The trend also is seen in federal government advertising expenditures. Citing a report by the federal government’s General Accounting Office, Martin said, the federal government spent $560 billion on contracts during a recent year. About $1 billion of that was spent annually in advertising.
“Black-owned media got $51 million out of the nearly $1 billion,” Martin said. “That means we are getting Biden and Harris to the White House and yet, the dollars are not coming back to Black-owned media.”
Cheryl Smith, publisher of Dallas-based I Messenger Media, which owns Texas Metro News, said not only are federal agencies not advertising with Black-owned media, but neither are many political candidates – Black, Latino, Asian, or Caucasian.
“I was in Birmingham talking to a sorority sister who was running for office,” Smith said this week. “I asked her if she was going to be advertising in the Birmingham Times? And she said, ‘Well, I hadn’t thought about it’.”
“I was like, ‘Well, you need to’.” Now keep in mind I was not asked to asked… to do that. I was not encouraged and was not getting any benefit out of it. The publisher of the Birmingham Times had no idea I was doing it. For me, it was the right thing to do. Raise a consciousness level.”
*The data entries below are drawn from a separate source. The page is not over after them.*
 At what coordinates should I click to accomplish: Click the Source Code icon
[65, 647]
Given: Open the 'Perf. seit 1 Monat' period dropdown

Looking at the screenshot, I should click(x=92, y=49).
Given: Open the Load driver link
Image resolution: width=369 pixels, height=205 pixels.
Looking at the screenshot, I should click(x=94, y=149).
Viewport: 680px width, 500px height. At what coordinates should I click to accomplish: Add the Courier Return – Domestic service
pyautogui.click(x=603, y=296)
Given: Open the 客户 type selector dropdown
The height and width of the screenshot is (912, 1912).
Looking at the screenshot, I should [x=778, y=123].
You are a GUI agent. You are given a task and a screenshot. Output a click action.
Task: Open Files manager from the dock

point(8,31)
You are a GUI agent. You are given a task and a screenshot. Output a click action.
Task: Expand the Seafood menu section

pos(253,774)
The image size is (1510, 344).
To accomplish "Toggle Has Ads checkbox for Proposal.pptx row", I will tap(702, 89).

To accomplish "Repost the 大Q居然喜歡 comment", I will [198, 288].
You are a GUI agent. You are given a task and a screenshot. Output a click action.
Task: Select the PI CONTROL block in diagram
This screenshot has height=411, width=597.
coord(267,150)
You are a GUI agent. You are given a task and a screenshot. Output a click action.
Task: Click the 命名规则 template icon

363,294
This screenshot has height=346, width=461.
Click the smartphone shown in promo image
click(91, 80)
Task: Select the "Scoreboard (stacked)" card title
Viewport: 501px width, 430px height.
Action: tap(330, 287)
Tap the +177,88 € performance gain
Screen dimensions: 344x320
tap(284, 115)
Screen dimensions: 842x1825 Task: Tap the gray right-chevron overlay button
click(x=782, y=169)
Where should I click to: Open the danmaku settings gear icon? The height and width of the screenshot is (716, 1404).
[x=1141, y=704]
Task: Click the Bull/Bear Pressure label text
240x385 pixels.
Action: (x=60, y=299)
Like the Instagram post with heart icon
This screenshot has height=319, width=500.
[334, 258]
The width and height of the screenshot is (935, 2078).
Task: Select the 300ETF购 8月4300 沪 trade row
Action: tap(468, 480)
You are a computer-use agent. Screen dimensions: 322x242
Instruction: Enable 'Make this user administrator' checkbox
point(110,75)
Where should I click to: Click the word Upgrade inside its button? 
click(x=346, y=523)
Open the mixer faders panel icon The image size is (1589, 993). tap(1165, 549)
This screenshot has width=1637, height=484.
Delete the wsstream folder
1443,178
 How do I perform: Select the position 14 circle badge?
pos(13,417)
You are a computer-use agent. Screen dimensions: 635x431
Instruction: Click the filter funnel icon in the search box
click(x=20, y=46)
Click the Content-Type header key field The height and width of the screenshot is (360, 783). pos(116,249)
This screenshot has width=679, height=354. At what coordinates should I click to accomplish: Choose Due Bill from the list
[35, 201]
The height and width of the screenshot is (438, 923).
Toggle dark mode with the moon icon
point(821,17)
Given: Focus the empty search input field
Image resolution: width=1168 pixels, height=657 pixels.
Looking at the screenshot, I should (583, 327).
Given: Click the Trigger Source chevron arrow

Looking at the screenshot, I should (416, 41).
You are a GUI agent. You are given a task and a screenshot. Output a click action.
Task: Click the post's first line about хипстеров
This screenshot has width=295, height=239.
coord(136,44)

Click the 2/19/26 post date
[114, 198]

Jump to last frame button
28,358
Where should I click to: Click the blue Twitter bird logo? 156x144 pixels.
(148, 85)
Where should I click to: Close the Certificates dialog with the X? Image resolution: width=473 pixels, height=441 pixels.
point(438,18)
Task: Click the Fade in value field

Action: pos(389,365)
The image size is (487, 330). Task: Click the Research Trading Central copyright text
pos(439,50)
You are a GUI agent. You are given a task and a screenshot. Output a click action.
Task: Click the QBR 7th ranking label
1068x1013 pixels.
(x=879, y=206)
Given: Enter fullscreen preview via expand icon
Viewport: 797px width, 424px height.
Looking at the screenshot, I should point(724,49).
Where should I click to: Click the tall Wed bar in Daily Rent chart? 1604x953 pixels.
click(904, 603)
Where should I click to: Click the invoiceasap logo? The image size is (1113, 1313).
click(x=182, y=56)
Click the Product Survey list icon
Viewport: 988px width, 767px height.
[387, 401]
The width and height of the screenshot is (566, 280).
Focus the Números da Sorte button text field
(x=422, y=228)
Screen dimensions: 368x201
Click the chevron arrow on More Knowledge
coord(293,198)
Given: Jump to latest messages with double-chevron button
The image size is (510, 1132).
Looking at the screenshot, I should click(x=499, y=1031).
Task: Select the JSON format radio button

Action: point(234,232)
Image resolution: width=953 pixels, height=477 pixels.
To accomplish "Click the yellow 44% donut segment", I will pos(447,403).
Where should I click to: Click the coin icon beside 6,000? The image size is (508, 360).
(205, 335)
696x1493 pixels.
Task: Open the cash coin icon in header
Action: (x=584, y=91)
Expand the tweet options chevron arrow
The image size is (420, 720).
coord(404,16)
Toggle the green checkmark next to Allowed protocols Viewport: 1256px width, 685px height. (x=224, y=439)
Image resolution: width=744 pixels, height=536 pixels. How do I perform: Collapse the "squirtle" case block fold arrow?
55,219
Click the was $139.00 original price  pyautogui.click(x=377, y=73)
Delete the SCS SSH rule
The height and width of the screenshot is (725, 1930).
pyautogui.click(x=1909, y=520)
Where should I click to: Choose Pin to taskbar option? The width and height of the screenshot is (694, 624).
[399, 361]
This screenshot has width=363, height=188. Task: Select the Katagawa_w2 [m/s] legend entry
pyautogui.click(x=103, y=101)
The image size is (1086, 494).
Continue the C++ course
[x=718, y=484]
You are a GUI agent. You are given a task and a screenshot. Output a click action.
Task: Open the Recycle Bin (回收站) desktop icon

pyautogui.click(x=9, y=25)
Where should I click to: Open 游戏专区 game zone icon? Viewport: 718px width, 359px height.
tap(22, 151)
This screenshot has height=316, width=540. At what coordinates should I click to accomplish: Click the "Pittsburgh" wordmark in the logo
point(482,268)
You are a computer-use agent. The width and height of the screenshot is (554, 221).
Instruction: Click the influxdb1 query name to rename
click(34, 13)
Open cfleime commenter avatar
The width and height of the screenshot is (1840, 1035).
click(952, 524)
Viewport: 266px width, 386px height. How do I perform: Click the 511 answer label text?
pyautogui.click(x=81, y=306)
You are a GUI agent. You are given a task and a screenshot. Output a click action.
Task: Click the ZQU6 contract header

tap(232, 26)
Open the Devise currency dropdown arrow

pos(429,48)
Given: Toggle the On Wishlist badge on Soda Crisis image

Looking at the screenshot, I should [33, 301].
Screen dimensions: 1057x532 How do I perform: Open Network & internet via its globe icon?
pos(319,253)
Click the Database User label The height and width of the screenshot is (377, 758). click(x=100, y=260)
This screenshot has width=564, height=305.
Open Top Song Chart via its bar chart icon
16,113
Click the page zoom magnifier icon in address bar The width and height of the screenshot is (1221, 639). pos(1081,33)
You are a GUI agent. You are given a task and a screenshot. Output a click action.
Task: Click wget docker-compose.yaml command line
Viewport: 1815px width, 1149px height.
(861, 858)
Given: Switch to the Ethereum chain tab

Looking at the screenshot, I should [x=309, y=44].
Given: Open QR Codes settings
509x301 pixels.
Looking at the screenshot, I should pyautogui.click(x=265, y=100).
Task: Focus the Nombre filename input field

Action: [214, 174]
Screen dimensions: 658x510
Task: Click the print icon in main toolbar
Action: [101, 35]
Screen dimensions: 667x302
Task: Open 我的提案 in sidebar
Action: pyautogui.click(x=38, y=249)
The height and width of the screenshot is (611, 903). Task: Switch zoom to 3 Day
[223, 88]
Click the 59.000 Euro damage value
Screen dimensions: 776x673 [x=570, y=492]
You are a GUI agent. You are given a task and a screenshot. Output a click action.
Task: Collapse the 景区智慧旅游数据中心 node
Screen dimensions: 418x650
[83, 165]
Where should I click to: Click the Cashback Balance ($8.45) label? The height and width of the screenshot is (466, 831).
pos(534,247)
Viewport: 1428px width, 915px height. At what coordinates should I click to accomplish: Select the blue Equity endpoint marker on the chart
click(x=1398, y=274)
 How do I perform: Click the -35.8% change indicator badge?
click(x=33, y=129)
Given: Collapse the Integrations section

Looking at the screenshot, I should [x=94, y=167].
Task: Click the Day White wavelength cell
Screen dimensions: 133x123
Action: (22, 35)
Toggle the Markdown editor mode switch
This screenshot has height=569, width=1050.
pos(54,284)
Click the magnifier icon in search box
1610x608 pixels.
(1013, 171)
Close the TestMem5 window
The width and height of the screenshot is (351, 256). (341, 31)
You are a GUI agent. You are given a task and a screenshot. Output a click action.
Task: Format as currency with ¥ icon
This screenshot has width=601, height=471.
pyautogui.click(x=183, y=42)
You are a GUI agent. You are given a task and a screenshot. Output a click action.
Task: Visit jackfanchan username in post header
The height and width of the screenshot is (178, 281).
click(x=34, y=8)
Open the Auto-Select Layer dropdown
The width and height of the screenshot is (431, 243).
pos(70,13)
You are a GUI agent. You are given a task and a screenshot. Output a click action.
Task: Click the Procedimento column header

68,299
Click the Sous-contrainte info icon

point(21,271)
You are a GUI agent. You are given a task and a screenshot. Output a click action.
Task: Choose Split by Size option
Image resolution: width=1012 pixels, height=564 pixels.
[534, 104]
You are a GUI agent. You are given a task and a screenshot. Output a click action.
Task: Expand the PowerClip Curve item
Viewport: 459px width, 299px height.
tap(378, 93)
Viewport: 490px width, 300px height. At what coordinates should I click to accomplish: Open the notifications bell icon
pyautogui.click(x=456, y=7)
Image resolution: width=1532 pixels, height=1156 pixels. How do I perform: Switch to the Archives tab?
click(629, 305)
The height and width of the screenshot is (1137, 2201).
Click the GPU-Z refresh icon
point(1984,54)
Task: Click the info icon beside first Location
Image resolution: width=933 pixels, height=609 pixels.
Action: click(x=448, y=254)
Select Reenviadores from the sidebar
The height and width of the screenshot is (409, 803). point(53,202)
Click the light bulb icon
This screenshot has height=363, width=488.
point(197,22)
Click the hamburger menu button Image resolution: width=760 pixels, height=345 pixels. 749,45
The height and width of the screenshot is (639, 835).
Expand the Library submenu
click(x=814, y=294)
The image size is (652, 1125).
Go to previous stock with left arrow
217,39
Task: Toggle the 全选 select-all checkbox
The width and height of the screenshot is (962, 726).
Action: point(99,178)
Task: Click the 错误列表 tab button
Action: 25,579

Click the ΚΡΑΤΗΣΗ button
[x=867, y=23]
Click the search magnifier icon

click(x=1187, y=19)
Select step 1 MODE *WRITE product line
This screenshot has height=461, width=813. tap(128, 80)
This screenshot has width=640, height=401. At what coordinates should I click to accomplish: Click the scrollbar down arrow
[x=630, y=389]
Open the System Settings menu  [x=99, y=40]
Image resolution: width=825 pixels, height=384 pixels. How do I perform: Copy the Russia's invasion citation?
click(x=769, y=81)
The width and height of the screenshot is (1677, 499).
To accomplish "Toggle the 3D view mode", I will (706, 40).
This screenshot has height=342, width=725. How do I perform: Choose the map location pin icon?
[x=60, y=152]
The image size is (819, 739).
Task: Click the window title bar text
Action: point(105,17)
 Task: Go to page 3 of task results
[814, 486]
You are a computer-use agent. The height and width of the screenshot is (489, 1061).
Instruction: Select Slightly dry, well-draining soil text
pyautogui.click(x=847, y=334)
When you consider how consistently loyal the Black voter is, you would think that they wouldn’t be taken for granted like they are by the grocery chains that say “they’re going to shop anyway,” or the car dealers that say “we don’t have to advertise to Blacks because we know they are going to buy cars, whether we advertise or not.”
To remedy the problem, Black media executives must continue to elevate the issue, as Martin has, in the public consciousness, said Smith, adding that even the Biden administration has paid attention to the disparity.
Still, some of Martin’s viewers boiled over at the premise that an unfair proportion of advertising dollars were not being spent with Black-owned media. “Why do you race bait,” wrote viewer Kowaiski Critton, during Martin’s broadcast.
Another viewer, Dave Pirtle, questioned the magnitude of the problem, during the March 1, broadcast.
“Although he is a polarizing figure, I wish Roland would speak with Mark Cuban, owner of the Dallas Mavericks,” Pirtle wrote. “Almost all of the top executives are Black. Talk about putting your money where your mouth is.”
According to Smith, Cuban is an exception, not the rule. “There’s a consciousness and business sense, as well as commitment, that Mr. Cuban and Mavs CEO Cynt Marshall have that many don’t.”
In a second post, Pirtle called the problem “unbelievable.”
“I am trying to understand how these ad companies could justify paying almost 90% less to Black media companies without being outright called racist,” he wrote.
“What that means is the same Coke ad on BET, for example, was let’s say $100 and the same exact ad on TNT was $900. Unbelievable.”